Le secrétaire général de l'ONU: "Nous sommes à un tournant de l’histoire ! "
Prié par les Etats membres de leur présenter des recommandations visant à faire progresser notre programme commun, le secretaire général de l'ONU, Antonio Guteress, a publié le présent rapport.
Pour établir ce rapport, le responsable s'est concerté avec de nombreux interlocuteurs, y compris les États Membres, des leaders d’opinion, des jeunes, des représentants de la société civile, ainsi que le système des Nations Unies et ses nombreux partenaires.
Voci le contenu du rapport:
"Alors que l’humanité fait face à la plus grande épreuve collective qu’elle ait eu à surmonter depuis la Seconde Guerre mondiale, elle doit réagir de toute urgence et n’a que deux choix possibles : celui du délitement ou celui du sursaut.
La maladie à coronavirus (COVID-19), en venant mettre en péril la santé de toutes et tous, détruire les économies et les moyens de subsistance et aggraver la pauvreté et les inégalités, n’en finit pas de bouleverser le monde.
Les conflits continuent de faire rage et ne cessent de s’aggraver.
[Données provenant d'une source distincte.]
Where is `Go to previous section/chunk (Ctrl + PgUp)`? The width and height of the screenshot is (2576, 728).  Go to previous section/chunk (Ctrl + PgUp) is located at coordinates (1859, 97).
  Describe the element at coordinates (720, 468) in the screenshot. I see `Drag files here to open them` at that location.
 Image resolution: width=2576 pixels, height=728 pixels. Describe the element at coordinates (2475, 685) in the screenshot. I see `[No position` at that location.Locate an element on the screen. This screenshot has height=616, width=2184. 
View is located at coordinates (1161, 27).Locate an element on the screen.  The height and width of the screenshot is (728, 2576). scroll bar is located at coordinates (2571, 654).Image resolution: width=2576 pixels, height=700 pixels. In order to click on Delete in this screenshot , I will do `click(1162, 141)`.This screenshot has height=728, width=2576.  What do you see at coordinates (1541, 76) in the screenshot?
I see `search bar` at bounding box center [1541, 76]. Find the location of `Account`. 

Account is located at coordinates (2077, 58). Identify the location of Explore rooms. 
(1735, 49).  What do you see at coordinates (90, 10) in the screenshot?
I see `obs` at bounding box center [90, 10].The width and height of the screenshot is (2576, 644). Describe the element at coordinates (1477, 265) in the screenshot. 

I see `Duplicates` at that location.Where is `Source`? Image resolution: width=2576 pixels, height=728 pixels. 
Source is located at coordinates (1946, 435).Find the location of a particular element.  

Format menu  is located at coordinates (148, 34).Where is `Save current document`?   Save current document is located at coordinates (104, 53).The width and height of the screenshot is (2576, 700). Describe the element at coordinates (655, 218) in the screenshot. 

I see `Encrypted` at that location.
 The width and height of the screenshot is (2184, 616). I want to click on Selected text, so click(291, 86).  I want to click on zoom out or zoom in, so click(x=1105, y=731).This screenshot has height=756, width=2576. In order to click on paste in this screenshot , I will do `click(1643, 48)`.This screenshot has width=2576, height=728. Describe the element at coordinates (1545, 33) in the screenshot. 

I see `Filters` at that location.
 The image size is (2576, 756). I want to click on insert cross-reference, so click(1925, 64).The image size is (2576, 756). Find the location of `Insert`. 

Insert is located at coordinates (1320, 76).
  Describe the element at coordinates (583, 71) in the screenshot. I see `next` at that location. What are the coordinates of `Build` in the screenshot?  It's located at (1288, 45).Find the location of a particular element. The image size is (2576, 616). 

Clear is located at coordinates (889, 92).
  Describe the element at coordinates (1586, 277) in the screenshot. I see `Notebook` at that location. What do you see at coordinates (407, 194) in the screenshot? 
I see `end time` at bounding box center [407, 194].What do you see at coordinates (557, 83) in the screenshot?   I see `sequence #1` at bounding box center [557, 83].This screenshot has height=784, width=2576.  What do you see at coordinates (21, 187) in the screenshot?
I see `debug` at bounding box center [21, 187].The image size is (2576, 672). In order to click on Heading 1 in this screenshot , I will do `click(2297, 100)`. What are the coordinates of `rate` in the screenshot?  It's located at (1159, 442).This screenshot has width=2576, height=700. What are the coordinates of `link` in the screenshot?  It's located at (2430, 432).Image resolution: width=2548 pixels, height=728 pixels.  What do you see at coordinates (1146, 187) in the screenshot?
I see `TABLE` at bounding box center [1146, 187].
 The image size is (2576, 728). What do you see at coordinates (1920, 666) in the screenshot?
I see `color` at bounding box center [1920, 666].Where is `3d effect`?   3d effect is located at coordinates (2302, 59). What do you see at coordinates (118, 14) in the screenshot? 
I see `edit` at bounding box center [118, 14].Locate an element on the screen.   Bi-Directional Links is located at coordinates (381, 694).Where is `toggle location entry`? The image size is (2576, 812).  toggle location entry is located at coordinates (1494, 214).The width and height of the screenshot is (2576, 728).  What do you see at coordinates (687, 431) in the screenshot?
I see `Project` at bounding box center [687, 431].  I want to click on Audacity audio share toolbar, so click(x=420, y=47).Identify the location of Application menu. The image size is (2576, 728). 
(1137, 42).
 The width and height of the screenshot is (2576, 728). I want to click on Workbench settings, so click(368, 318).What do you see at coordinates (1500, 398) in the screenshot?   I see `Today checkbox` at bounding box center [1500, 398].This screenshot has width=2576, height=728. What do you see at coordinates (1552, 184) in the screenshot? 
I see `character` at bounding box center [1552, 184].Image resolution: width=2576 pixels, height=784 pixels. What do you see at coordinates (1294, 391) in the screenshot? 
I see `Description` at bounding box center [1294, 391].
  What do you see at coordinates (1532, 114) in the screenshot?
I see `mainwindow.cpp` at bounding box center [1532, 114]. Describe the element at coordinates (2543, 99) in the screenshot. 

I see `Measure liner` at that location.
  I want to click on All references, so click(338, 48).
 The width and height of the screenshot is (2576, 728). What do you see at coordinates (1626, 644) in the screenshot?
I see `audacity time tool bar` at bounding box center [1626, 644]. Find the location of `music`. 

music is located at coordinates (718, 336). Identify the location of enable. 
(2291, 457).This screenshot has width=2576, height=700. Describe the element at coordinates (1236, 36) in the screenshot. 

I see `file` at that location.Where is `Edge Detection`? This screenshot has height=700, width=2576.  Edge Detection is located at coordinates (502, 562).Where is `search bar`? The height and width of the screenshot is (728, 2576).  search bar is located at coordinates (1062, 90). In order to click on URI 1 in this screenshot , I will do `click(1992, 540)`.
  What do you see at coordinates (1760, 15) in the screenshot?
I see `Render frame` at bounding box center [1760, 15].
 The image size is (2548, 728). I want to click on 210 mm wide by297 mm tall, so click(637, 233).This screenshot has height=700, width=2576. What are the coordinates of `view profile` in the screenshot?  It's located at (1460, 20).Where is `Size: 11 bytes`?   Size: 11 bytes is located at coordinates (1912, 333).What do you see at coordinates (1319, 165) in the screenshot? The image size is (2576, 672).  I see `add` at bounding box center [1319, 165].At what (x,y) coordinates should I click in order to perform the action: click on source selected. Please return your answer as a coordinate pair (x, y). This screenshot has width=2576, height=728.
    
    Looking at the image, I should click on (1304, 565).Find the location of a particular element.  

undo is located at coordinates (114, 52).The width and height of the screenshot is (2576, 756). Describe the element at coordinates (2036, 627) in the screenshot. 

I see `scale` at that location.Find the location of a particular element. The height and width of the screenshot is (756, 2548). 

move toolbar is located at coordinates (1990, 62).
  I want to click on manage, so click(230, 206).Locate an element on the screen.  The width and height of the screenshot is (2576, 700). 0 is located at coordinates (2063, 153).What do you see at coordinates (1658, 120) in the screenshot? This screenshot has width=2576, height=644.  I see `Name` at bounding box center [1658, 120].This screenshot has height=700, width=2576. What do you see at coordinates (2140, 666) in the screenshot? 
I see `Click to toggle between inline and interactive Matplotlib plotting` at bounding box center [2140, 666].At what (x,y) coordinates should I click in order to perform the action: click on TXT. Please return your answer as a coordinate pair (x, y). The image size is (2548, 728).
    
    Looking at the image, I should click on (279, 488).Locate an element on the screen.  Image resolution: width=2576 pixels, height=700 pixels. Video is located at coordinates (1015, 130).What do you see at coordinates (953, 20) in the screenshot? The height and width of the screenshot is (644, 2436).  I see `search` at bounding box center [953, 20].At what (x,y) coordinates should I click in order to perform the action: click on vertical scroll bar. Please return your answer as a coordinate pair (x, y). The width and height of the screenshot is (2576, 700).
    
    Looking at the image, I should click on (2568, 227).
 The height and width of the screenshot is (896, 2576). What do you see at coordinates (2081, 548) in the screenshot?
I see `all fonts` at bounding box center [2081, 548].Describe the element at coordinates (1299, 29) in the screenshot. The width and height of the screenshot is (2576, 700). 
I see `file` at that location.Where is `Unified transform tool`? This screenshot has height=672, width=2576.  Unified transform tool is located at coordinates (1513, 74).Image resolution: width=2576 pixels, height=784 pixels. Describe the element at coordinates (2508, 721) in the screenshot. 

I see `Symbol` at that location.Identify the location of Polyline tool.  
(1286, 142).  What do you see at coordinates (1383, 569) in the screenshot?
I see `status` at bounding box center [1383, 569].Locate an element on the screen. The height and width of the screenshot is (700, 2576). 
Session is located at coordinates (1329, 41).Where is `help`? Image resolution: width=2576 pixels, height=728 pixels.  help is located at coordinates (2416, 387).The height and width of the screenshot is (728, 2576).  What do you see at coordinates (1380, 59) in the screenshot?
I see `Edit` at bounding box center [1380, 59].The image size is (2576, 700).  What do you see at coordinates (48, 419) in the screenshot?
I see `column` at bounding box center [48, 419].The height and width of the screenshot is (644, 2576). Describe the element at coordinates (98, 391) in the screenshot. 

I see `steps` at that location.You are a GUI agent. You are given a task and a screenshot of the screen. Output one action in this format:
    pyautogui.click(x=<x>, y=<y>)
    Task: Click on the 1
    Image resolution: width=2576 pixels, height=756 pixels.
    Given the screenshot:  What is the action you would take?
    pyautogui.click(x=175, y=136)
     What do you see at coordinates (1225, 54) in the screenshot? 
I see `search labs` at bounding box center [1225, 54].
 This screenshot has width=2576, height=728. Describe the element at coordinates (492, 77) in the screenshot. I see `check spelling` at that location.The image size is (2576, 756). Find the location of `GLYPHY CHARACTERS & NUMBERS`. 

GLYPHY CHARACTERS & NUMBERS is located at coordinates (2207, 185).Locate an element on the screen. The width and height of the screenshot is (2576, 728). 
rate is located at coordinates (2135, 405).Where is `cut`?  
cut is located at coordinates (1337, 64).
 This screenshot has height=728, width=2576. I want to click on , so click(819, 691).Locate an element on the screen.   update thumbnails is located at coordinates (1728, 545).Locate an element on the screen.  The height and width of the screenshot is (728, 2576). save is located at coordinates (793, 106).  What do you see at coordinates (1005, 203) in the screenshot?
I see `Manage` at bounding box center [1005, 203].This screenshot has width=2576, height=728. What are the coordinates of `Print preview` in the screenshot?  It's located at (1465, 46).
Les effets catastrophiques des changements climatiques – famine, inondations, incendies, canicules – menacent notre existence même.
Partout sur la planète, la pauvreté, les discriminations, la violence et l’exclusion privent des millions de personnes de leurs droits d’accès aux biens et services de première nécessité : santé, sécurité, vaccination, eau potable, alimentation et éducation.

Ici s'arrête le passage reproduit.